フクシマの教訓を置き去りに進む原発再稼働の今 マジックワード「バックフィット」の正体
=安全審査合格済みで、すでにいったん再稼働済み
関西電力
美浜原発3号機
大飯原発3、4号機
高浜原発3、4号機
四国電力
伊方原発3号機
九州電力
玄海原発3号機
川内(せんだい)原発1、2号機
=安全審査合格済みだが、再稼働はまだ
関西電力
高浜原発1、2号機
東北電力
女川原発2号機
中国電力
島根原発2号機
東京電力
柏崎刈羽原発6、7号機
日本原子力発電
東海第二原発
フクシマが残した最大の教訓
7月13日、フクシマの被害をめぐって仰天の司法判断が下された。東京電力の個人株主が起こした株主代表訴訟で、東京地裁は約13・3兆円を東電に支払うよう旧経営陣4人に命じる判決を言い渡した。
東電の損害と認定された約13・3兆円の内訳は、被災者への損害賠償(約7・1兆円)、除染・中間貯蔵(約4・6兆円)、廃炉・汚染水対策(約1・6兆円)。

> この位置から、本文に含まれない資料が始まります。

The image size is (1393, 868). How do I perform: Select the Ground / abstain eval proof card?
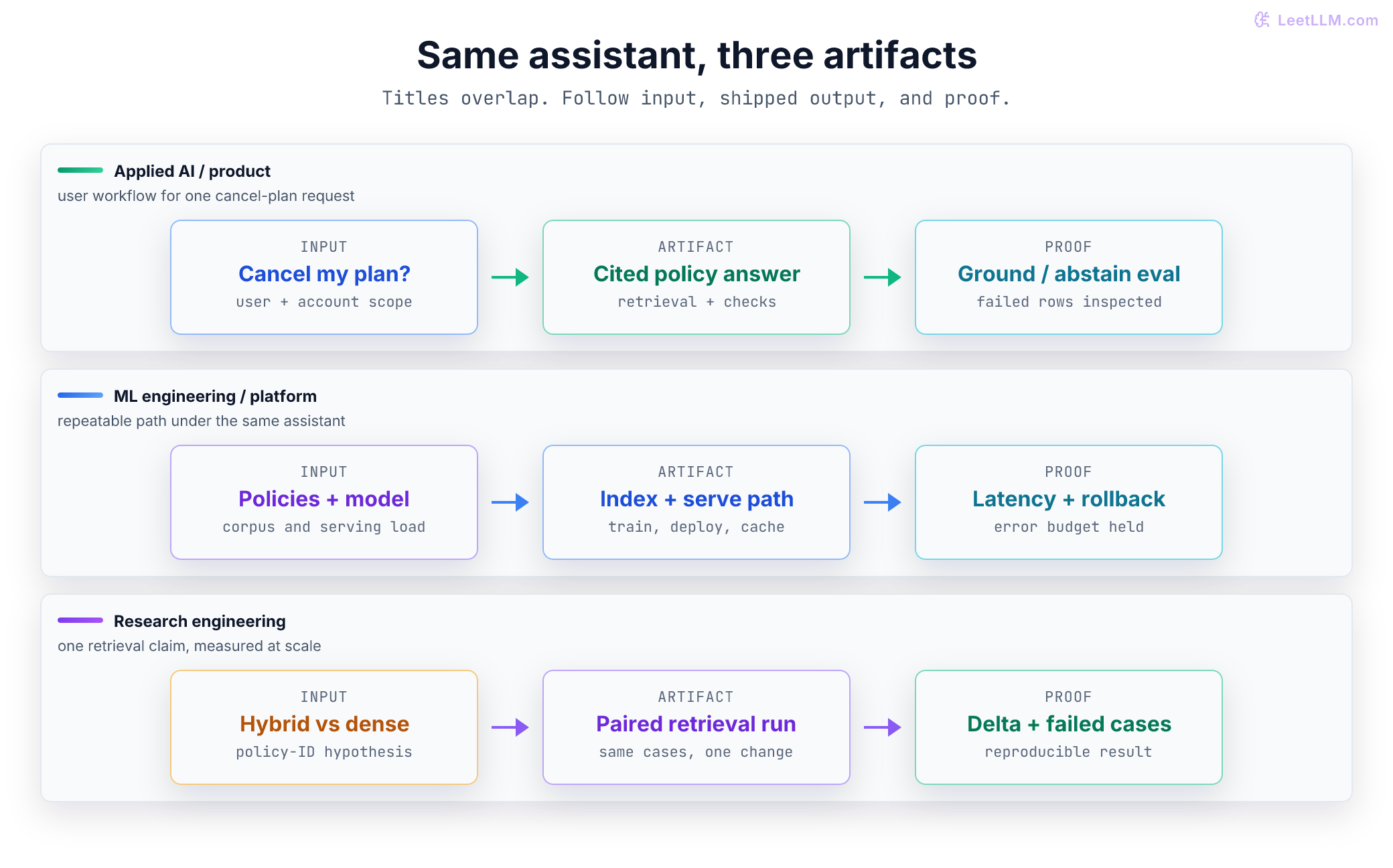pos(1069,277)
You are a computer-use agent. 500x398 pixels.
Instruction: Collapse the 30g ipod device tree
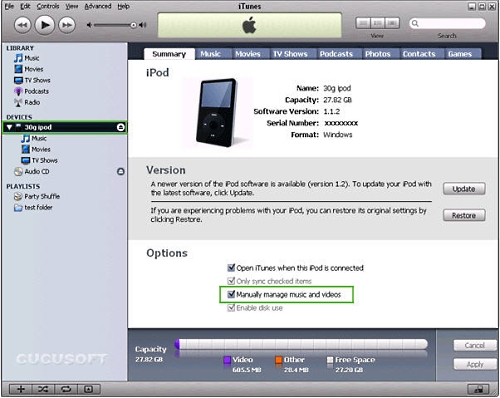pyautogui.click(x=9, y=127)
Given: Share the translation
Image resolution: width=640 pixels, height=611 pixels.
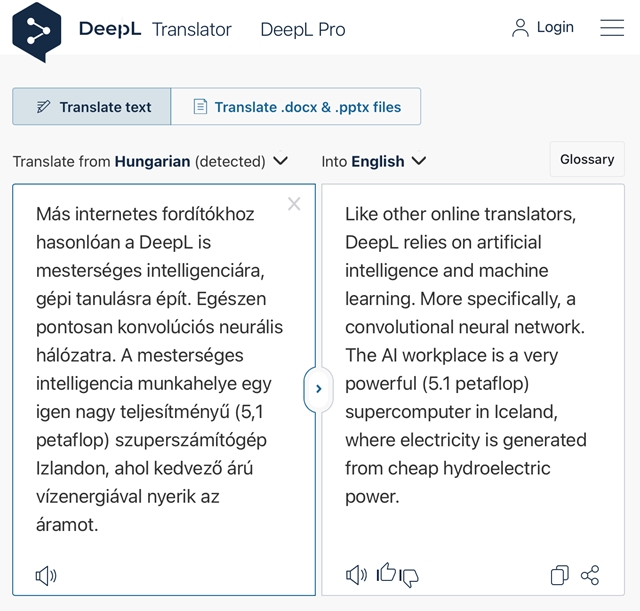Looking at the screenshot, I should coord(590,575).
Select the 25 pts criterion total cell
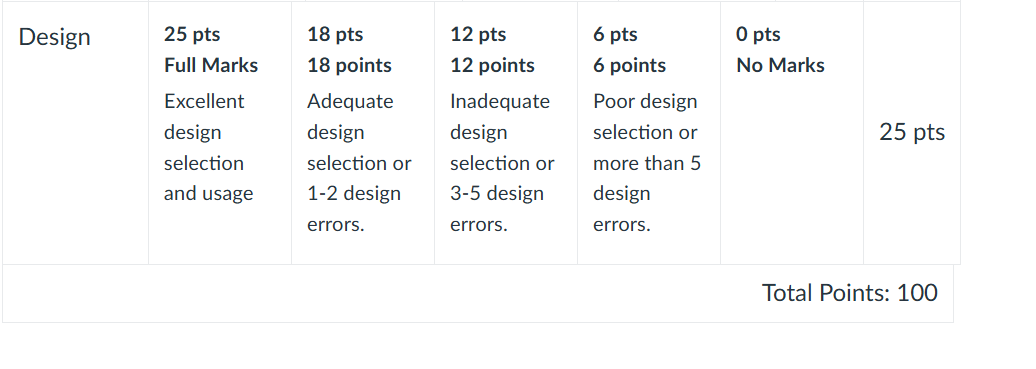Screen dimensions: 1036x369 [912, 132]
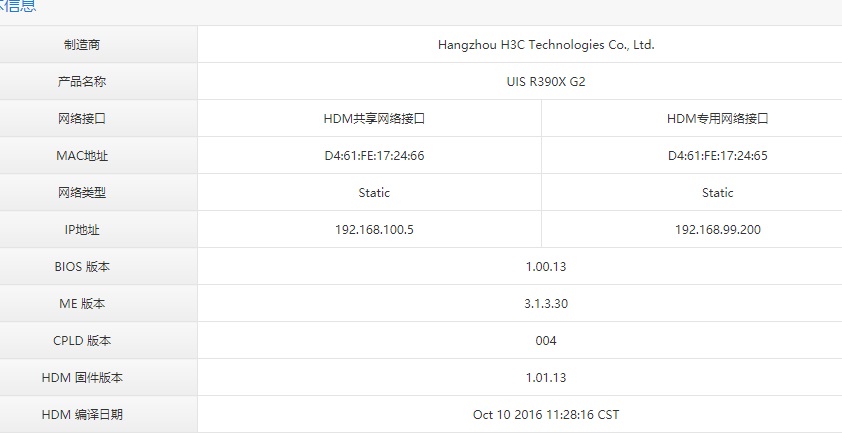Click Static under the shared network interface
The image size is (842, 436).
pyautogui.click(x=374, y=193)
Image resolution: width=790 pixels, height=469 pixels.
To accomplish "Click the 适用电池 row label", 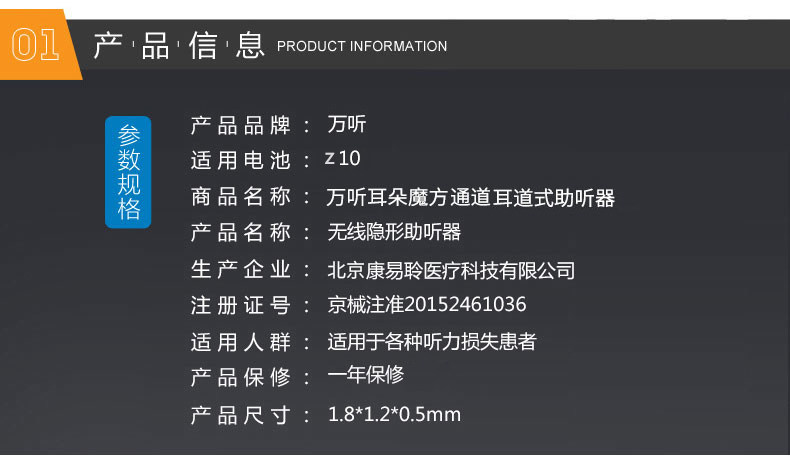I will [241, 161].
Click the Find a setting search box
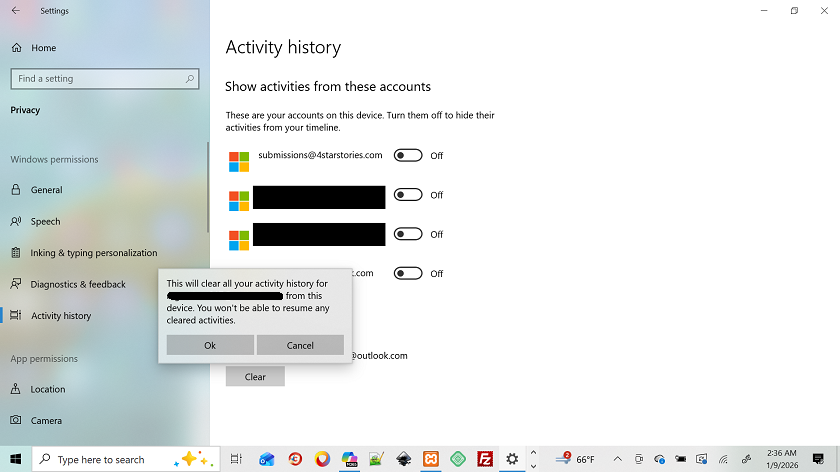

もちろん4人が個人的に支払えるはずがない。そうすると、この判決の意義は、過酷事故(シビアアクシデント)による被害の大きさを「13兆円」という金額で改めて可視化したことにあるかもしれない(しかも将来的にこの金額で収まるとはとても考えられない)。
あのような事故を二度と繰り返さないために最も確実な方法は、原発を再稼働しないことだ。各原発のプールには後始末の道筋さえ定かでないまま大量の使用済み核燃料が保管されており、再稼働しなくとも事故のリスクはゼロにはならないが、「進むも地獄、退くも地獄だ」「今さら停めても仕方ない」とばかりに、なしくずし的に再稼働を進めるのは無責任の極みと言うほかない。運転中の原発は事故のリスクが格段に高まるというのが、フクシマが残した最大の教訓のはずだからだ。
だが残念なことに、フクシマが残したこの最大の教訓は、その後の原発行政にまったく生かされていない。この国の為政者たちは、フクシマで機能しなかった安全規制と防災の再興を前面に押し出し、原発再稼働を進める道を選んだのだ。国民の側から見れば、再稼働の道など選んだ覚えはないだろうが。